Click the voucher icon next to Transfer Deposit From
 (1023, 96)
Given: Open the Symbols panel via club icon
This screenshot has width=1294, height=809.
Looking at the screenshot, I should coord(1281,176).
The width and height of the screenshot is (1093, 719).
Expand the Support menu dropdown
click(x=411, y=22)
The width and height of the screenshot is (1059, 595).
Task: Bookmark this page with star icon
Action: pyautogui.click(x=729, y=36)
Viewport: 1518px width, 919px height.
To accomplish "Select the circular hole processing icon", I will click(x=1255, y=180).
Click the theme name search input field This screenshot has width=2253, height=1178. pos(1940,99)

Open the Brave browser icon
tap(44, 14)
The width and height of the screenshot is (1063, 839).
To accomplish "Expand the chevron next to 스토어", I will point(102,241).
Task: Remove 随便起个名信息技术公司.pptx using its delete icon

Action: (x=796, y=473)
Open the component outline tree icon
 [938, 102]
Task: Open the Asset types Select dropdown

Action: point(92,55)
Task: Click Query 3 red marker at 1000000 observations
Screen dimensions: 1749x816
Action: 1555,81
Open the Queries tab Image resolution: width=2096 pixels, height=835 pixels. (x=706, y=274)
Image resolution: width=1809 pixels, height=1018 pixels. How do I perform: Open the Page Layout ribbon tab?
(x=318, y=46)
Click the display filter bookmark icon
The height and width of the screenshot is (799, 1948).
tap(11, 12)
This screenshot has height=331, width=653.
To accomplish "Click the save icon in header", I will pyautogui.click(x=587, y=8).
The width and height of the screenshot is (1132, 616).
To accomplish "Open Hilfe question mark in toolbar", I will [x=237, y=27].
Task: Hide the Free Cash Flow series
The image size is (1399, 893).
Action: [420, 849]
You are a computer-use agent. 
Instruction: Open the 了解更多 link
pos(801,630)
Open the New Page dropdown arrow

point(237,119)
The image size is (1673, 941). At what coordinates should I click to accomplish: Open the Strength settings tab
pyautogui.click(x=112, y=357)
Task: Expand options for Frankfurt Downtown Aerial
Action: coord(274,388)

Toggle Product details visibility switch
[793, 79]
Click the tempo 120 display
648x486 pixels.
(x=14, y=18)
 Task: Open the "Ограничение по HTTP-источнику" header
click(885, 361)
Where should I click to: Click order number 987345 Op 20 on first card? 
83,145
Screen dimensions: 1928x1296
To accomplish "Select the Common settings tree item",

§ **What the exercise asks**
Please copy each line of the entries in which the word "will" shows up.

§ **Result below**
To accomplish "Select the circular hole processing icon", I will click(x=1255, y=180).
To accomplish "Expand the chevron next to 스토어", I will point(102,241).
To accomplish "Click the save icon in header", I will pyautogui.click(x=587, y=8).
To accomplish "Open Hilfe question mark in toolbar", I will [x=237, y=27].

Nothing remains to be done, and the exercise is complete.